Pandas (pt.2)

Fancy Indexing (Masking) of Python

  • Through bool type of array, indexing the multidimensional array
  • When extracting some data samples that are needed for the data analysis
  • You will use this method a lot for data analysis

Combining two tables

  • use the code merge or concat and create the pivot table
  • based on the key, merge tables (SQL: Join)
  1. inner/outer join
  2. left_on/right_on: the different key names
  3. left/right
  • concat: just combine two tables based on axis (axis = 0: concat based on the rows / axis = 1: concat based on the columns)

Editing Indexes/Columns

  • Editing Indexes: use the code .reset_index(drop = True(or False), inplace = True(or False))
  • Editing Columns: use the code .drop('[column name]', axis = 1) or del (data_name)['column name']
  • Changing Column name: .rename(columns = {'orginal column name':'column name to change'}, inplace = True(or False))
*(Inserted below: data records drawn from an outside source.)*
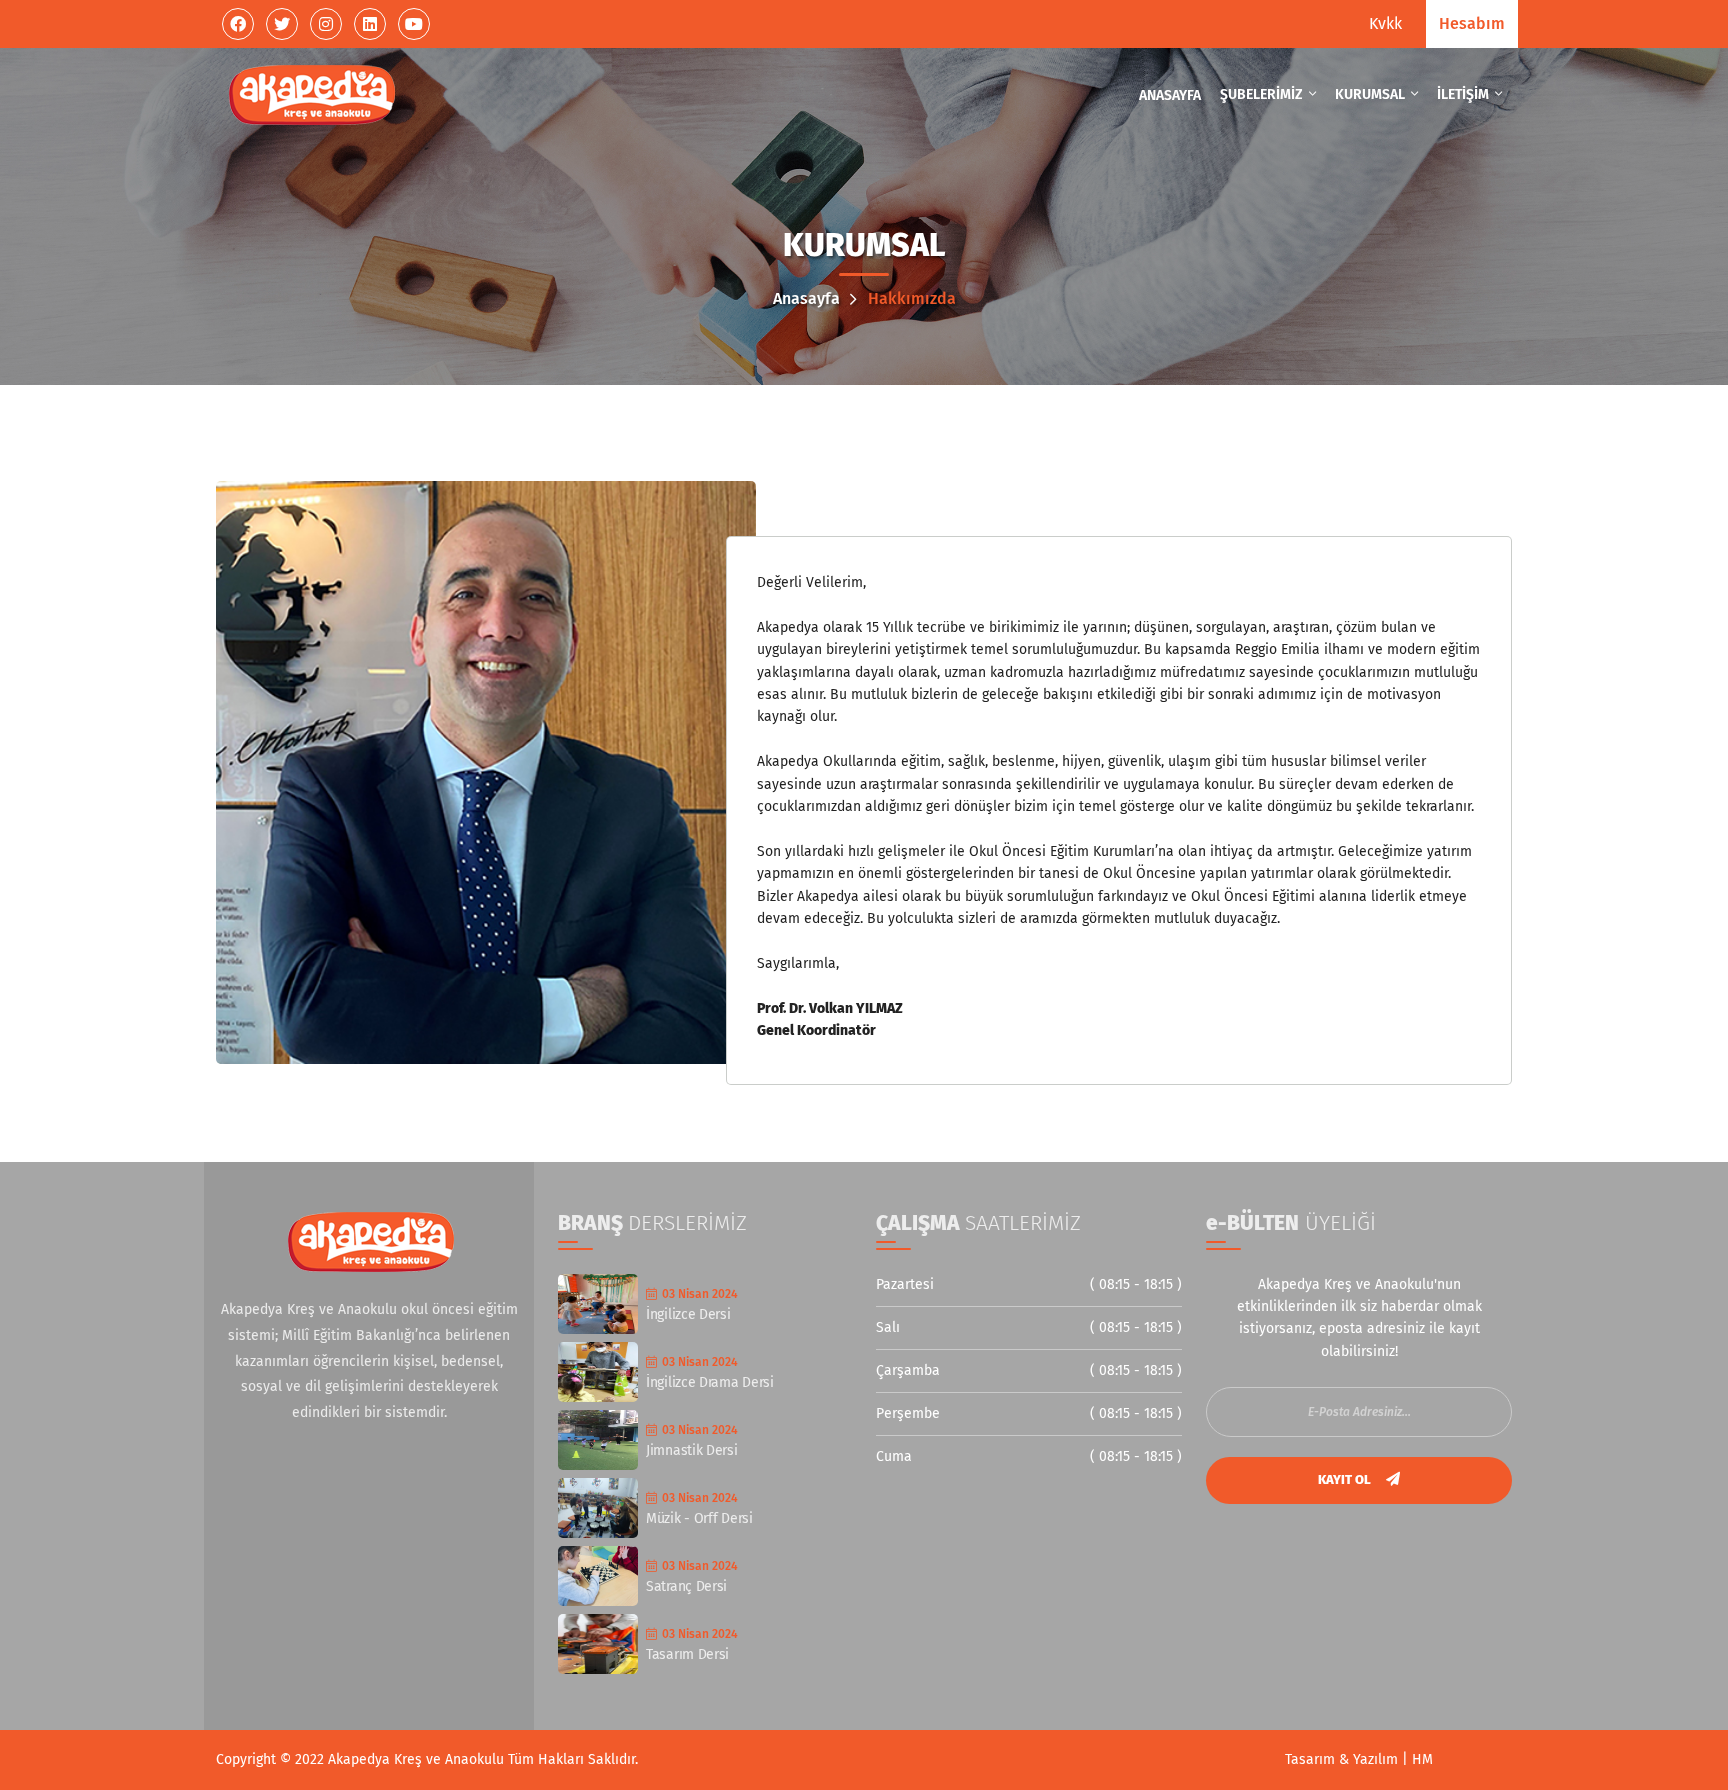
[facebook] (238, 24)
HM (1422, 1759)
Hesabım (1472, 23)
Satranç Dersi (686, 1586)
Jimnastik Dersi (692, 1450)
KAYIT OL (1346, 1479)
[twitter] (282, 24)
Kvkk (1385, 23)
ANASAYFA (1170, 95)
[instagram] (326, 24)
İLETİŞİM (1464, 94)
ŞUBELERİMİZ (1263, 94)
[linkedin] (370, 24)
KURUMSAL (1371, 94)
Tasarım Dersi (687, 1654)
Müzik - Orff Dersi (699, 1518)
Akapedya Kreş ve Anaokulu (418, 1759)
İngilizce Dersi (688, 1314)
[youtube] (414, 24)
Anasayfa (808, 298)
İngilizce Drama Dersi (710, 1382)
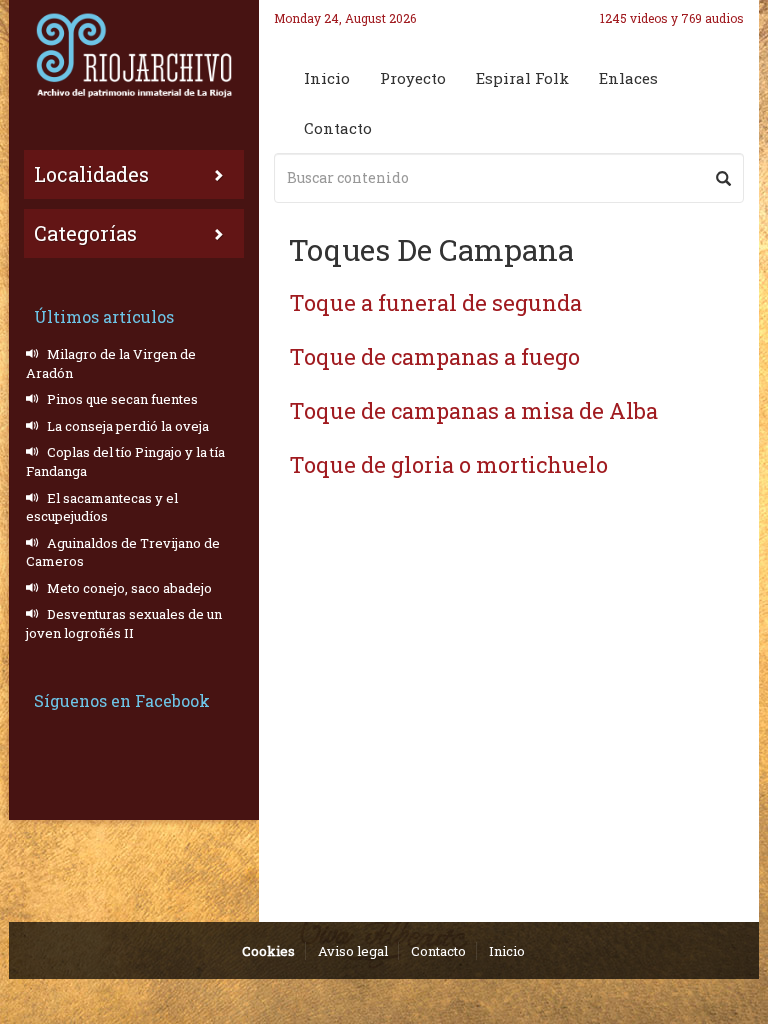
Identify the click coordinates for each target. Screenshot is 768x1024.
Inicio (327, 78)
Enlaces (628, 78)
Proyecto (413, 78)
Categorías (85, 233)
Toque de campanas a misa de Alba (473, 410)
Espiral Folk (522, 78)
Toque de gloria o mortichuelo (448, 464)
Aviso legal (353, 951)
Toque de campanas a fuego (434, 356)
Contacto (338, 128)
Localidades (91, 174)
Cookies (268, 951)
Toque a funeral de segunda (435, 302)
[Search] (723, 178)
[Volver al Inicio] (134, 55)
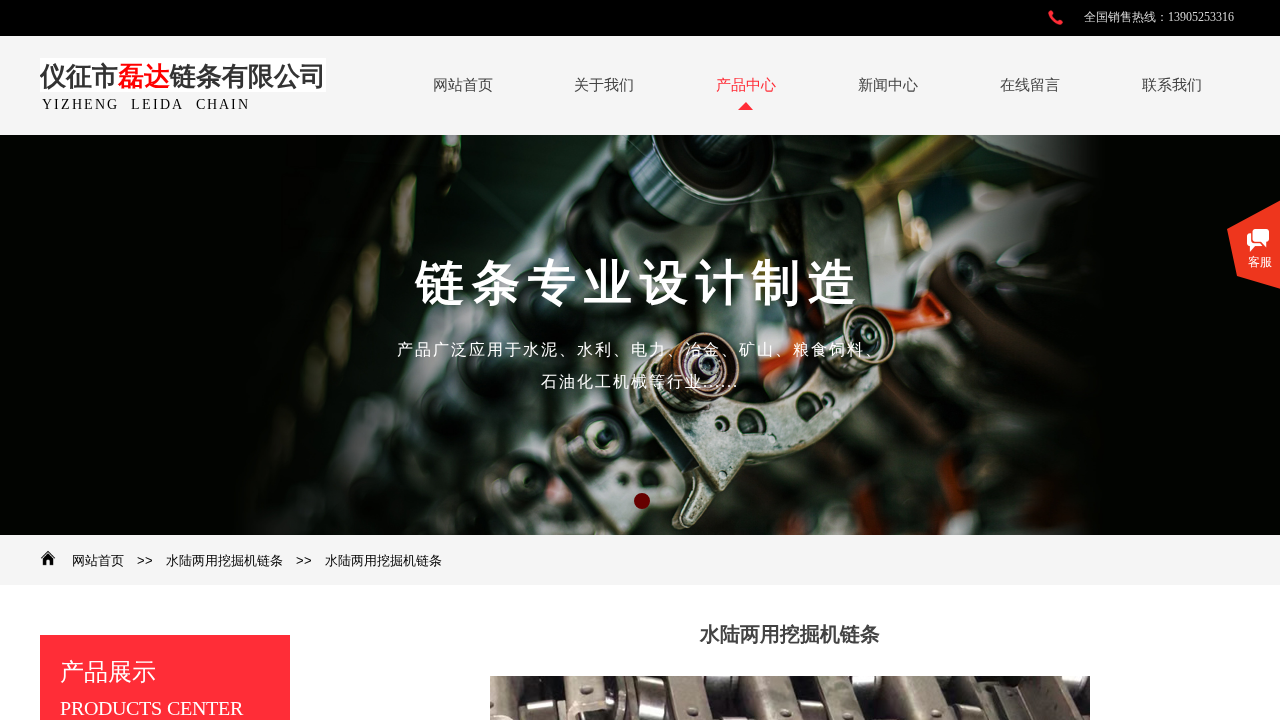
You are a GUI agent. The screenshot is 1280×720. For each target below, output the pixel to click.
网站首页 (98, 560)
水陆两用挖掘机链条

If you do not want to use the variable name, use the inplace = True!

Data Sampling and Analysis

  • When using the basic indexing, slicing, the conditional sampling(masking/fancy indexing), the data analysis will be nice!!
  • You can also extract the meaningful information in those data.

Pandas with the high-quality analysis

  • usage of the apply function with the lambda function
  • make the function with def and apply it to columns and apply function
  • broad casting and data masking